→ **Ausgangsdaten**:
-.-.-

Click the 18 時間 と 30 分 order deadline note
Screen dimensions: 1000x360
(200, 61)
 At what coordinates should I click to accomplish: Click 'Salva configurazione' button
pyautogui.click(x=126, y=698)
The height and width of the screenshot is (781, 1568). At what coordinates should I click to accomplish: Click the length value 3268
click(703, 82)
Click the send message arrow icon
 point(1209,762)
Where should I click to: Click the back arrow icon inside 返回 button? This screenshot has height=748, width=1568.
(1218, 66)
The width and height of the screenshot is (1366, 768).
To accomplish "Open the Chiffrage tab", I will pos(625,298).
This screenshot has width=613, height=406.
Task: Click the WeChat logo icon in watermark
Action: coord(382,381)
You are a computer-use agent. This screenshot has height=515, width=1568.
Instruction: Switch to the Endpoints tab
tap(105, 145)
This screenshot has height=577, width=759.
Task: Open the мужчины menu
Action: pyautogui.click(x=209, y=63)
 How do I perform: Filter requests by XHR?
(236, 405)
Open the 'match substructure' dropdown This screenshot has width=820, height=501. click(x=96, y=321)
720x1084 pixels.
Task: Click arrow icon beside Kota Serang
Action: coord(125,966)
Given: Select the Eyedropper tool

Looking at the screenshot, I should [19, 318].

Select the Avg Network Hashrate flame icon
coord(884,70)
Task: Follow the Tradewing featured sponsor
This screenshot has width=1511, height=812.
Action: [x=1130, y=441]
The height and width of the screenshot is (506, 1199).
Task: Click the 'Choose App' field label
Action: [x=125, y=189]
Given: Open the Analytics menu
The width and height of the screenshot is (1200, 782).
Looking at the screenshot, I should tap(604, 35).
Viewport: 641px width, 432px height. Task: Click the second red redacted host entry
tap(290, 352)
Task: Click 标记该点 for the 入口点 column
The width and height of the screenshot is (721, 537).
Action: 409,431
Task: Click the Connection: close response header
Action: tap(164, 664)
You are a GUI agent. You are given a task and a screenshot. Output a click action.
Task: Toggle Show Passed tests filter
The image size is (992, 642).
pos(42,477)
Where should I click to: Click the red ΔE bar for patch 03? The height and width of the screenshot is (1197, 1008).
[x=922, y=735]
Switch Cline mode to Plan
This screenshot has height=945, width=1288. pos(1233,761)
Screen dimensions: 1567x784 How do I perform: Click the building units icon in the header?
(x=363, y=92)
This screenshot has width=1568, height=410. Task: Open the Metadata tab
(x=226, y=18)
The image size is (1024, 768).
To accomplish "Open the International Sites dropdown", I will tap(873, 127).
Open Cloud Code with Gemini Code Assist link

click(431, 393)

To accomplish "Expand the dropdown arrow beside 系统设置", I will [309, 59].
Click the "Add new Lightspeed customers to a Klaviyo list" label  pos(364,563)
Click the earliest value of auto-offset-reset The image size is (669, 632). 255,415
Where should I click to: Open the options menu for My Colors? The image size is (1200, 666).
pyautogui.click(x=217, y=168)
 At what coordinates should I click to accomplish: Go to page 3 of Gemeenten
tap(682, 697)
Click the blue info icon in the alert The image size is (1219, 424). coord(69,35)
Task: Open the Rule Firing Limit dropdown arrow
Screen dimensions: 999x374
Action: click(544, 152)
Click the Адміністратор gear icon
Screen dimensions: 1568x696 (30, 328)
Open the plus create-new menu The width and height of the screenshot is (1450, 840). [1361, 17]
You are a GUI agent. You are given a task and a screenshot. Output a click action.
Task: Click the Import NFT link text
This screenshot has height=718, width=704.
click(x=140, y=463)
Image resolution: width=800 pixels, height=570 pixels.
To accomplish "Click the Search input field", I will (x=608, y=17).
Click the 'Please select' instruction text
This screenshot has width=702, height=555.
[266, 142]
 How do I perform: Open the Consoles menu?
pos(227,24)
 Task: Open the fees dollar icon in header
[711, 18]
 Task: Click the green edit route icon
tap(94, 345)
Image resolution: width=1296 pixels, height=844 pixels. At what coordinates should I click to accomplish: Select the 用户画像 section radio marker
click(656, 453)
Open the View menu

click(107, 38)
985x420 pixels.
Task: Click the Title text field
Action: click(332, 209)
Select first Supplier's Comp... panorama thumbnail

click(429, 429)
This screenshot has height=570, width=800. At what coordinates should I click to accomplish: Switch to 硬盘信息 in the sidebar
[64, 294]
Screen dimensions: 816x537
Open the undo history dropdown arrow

-.-.-

→ **Aufgabenstellung**: Ersetze in den Zeilen von der ersten Zeile bis einschließlich der Zeile mit „Action: coord(382,381)“ jedes „arrow“ durch „chevron“. Gib nur diese Zeilen wieder und lass alles andere unverändert.

→ **Endergebnis**:
Click the 18 時間 と 30 分 order deadline note
Screen dimensions: 1000x360
(200, 61)
 At what coordinates should I click to accomplish: Click 'Salva configurazione' button
pyautogui.click(x=126, y=698)
The height and width of the screenshot is (781, 1568). At what coordinates should I click to accomplish: Click the length value 3268
click(703, 82)
Click the send message chevron icon
 point(1209,762)
Where should I click to: Click the back chevron icon inside 返回 button? This screenshot has height=748, width=1568.
(1218, 66)
The width and height of the screenshot is (1366, 768).
To accomplish "Open the Chiffrage tab", I will pos(625,298).
This screenshot has width=613, height=406.
Task: Click the WeChat logo icon in watermark
Action: coord(382,381)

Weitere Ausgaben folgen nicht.